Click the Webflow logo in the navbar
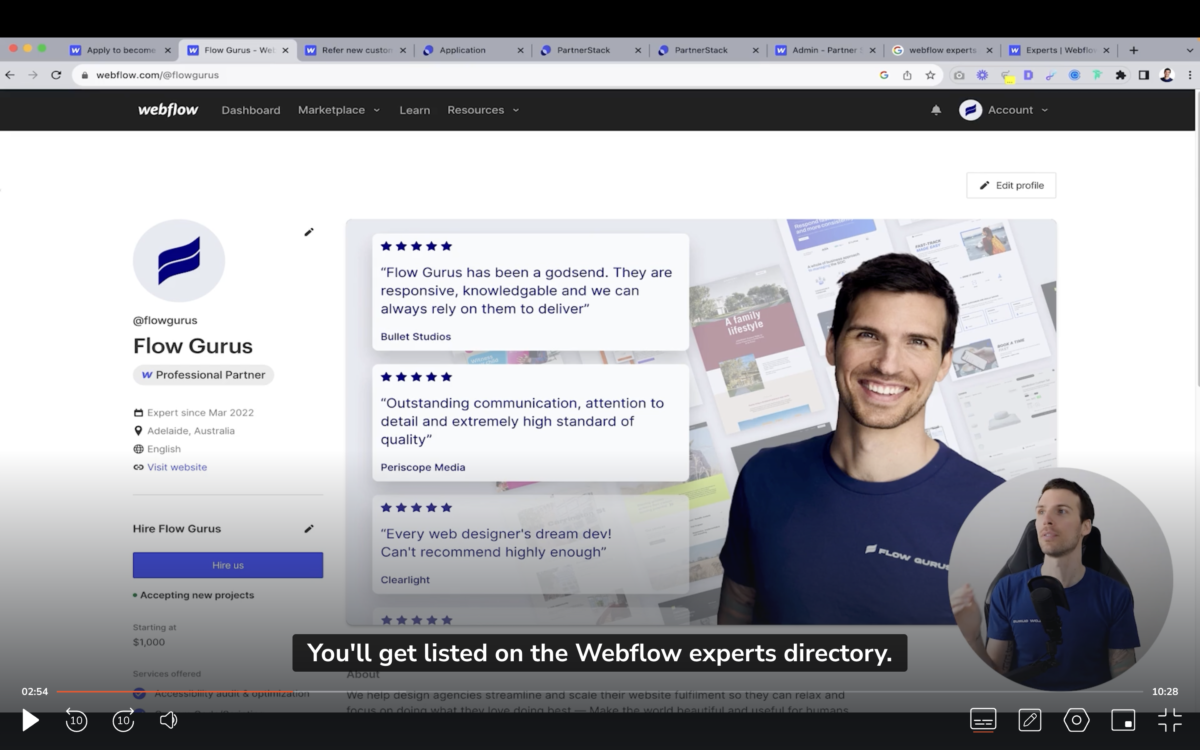167,110
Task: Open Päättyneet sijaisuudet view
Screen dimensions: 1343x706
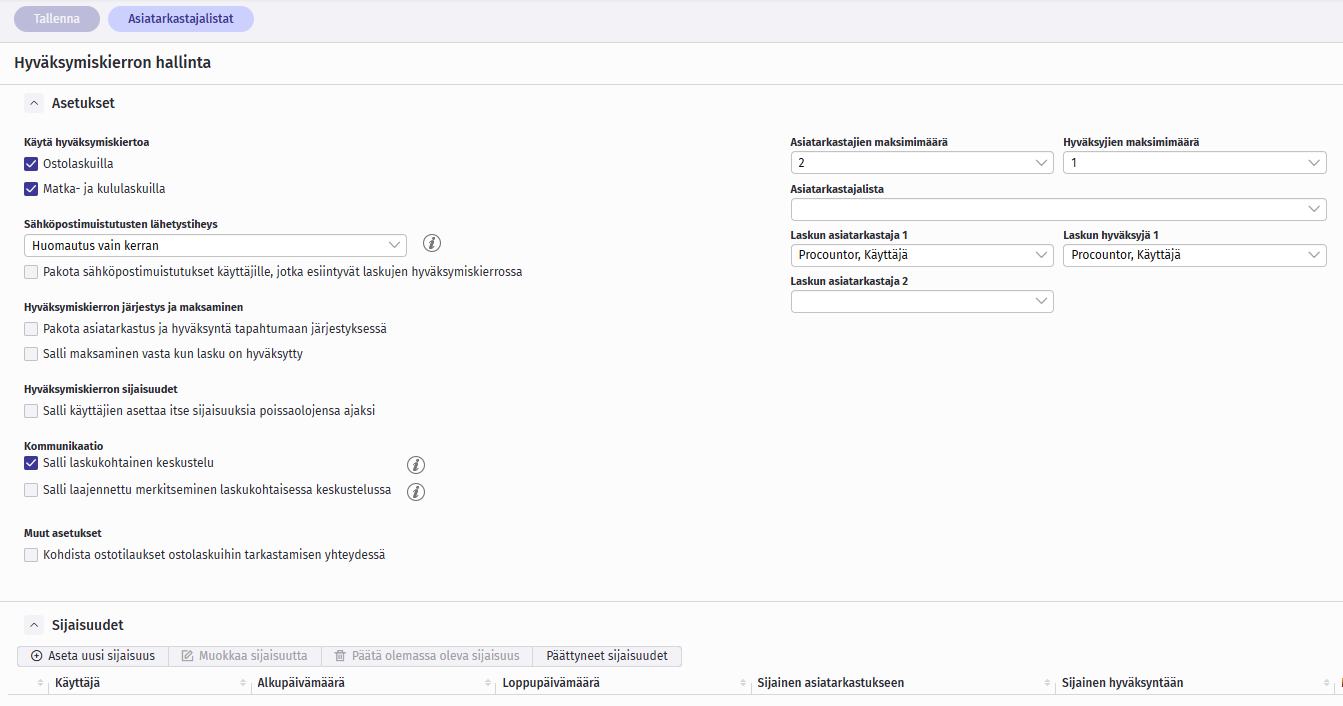Action: (x=607, y=656)
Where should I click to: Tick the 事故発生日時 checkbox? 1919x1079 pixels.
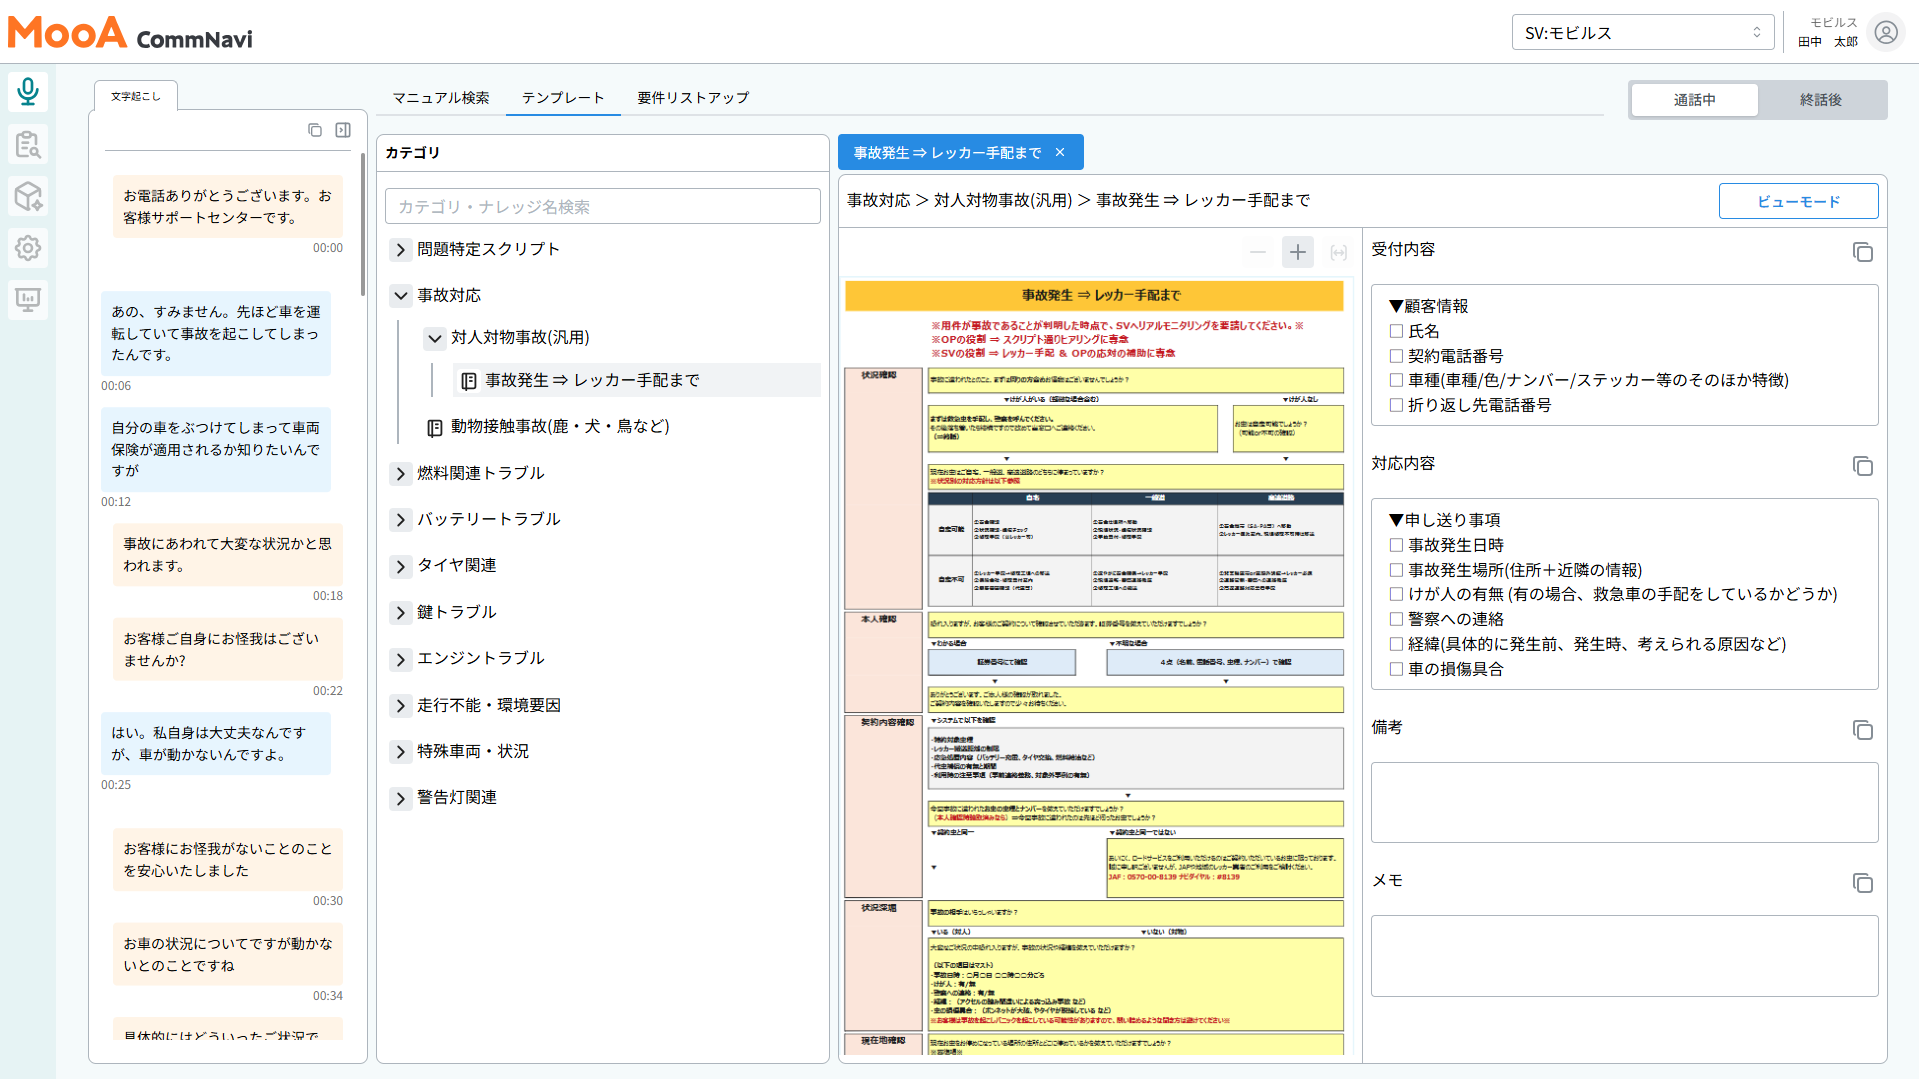(1396, 545)
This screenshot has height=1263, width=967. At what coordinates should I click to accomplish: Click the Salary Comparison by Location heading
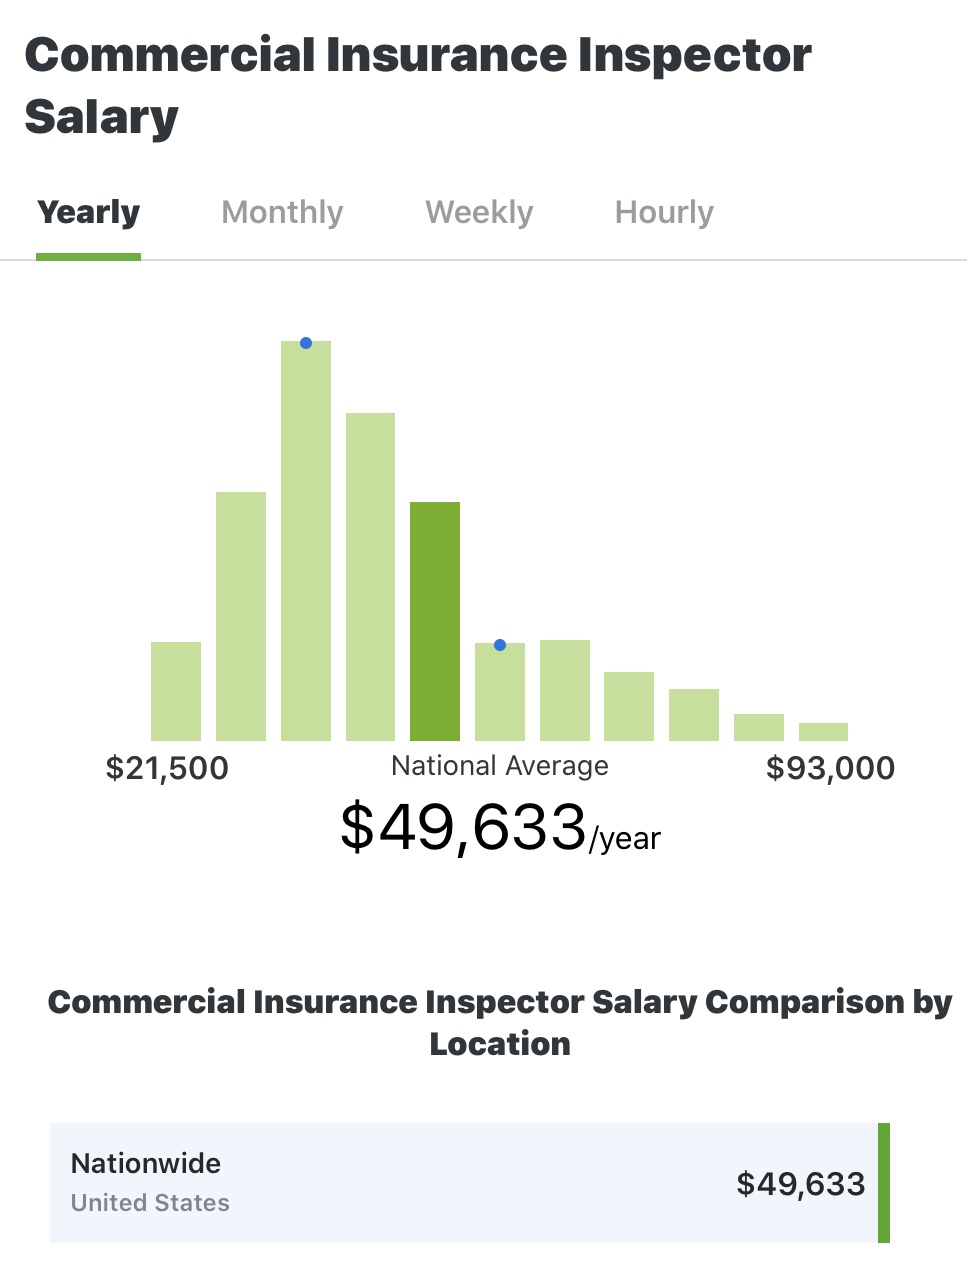pyautogui.click(x=500, y=1022)
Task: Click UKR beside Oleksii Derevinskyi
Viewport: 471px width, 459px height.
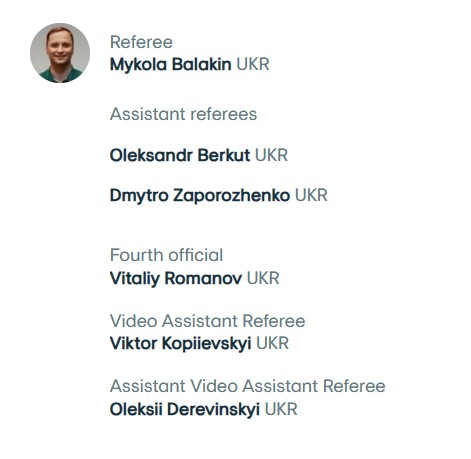Action: [x=281, y=409]
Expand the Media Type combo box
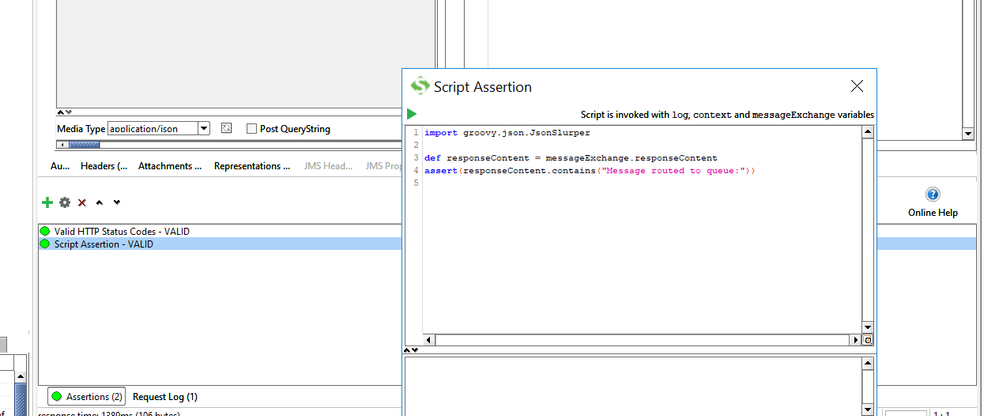 click(203, 129)
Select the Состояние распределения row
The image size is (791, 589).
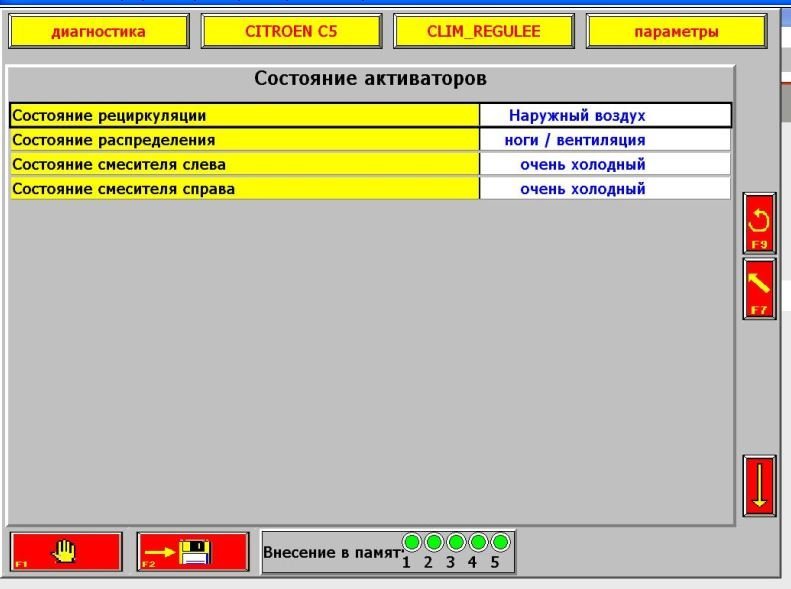[x=244, y=140]
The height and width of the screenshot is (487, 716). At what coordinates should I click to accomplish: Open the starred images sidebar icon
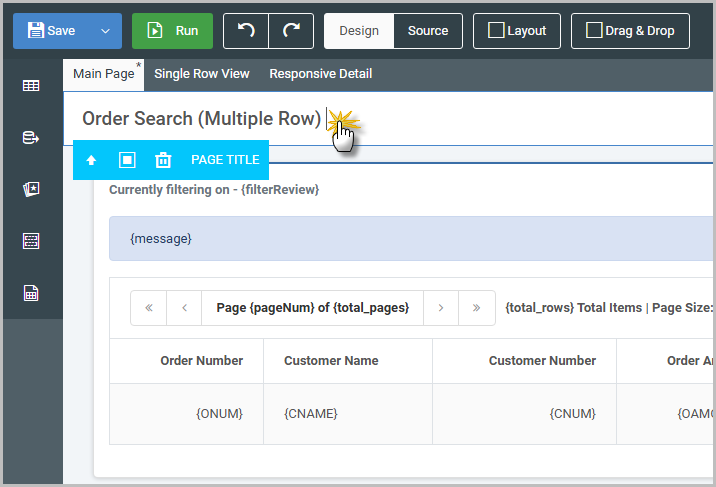point(31,190)
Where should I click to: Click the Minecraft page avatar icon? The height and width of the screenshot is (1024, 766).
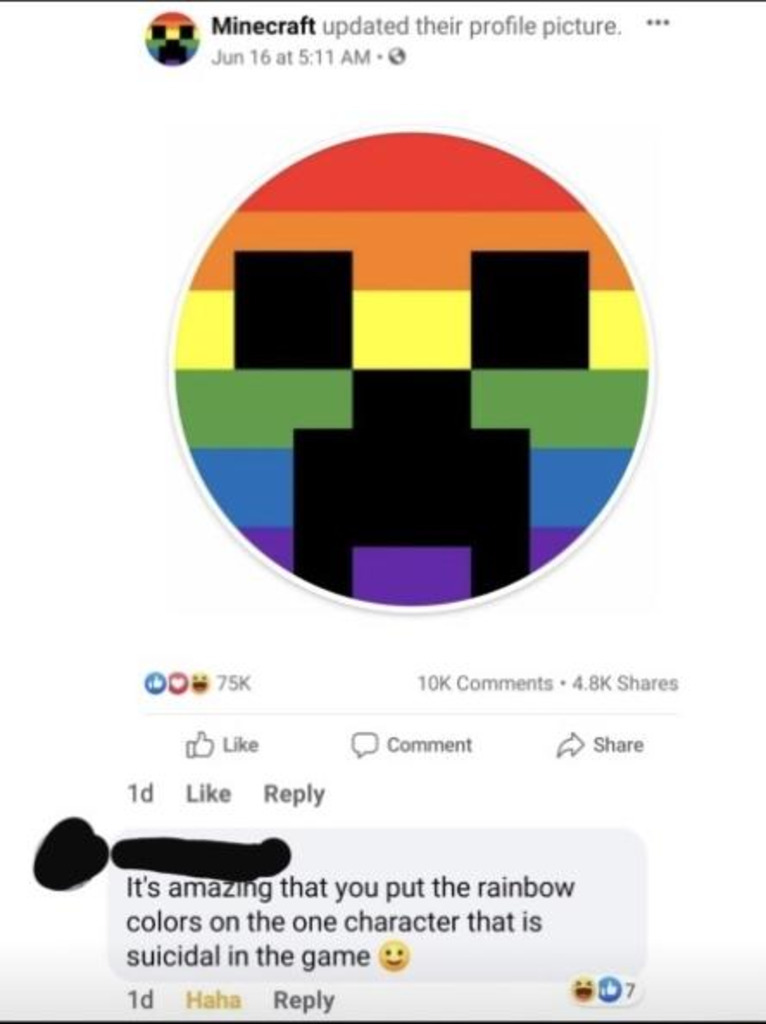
————
WORK ITEM ▸ The data above should be repeated in full and exactly, with no pictures carried over.

OUTPUT FOR THIS EXERCISE ▸
Click the Webflow logo in the navbar
167,110
Task: Open Päättyneet sijaisuudet view
Screen dimensions: 1343x706
Action: (x=607, y=656)
Where should I click to: Tick the 事故発生日時 checkbox? 1919x1079 pixels.
(1396, 545)
This screenshot has height=1263, width=967. At what coordinates should I click to accomplish: Click the Salary Comparison by Location heading
pyautogui.click(x=500, y=1022)
Task: Click UKR beside Oleksii Derevinskyi
Viewport: 471px width, 459px height.
Action: [x=281, y=409]
Expand the Media Type combo box
 click(203, 129)
Select the Состояние распределения row
The image size is (791, 589).
[x=244, y=140]
The height and width of the screenshot is (487, 716). At what coordinates should I click to accomplish: Open the starred images sidebar icon
point(31,190)
Where should I click to: Click the Minecraft page avatar icon? The height and width of the screenshot is (1024, 766).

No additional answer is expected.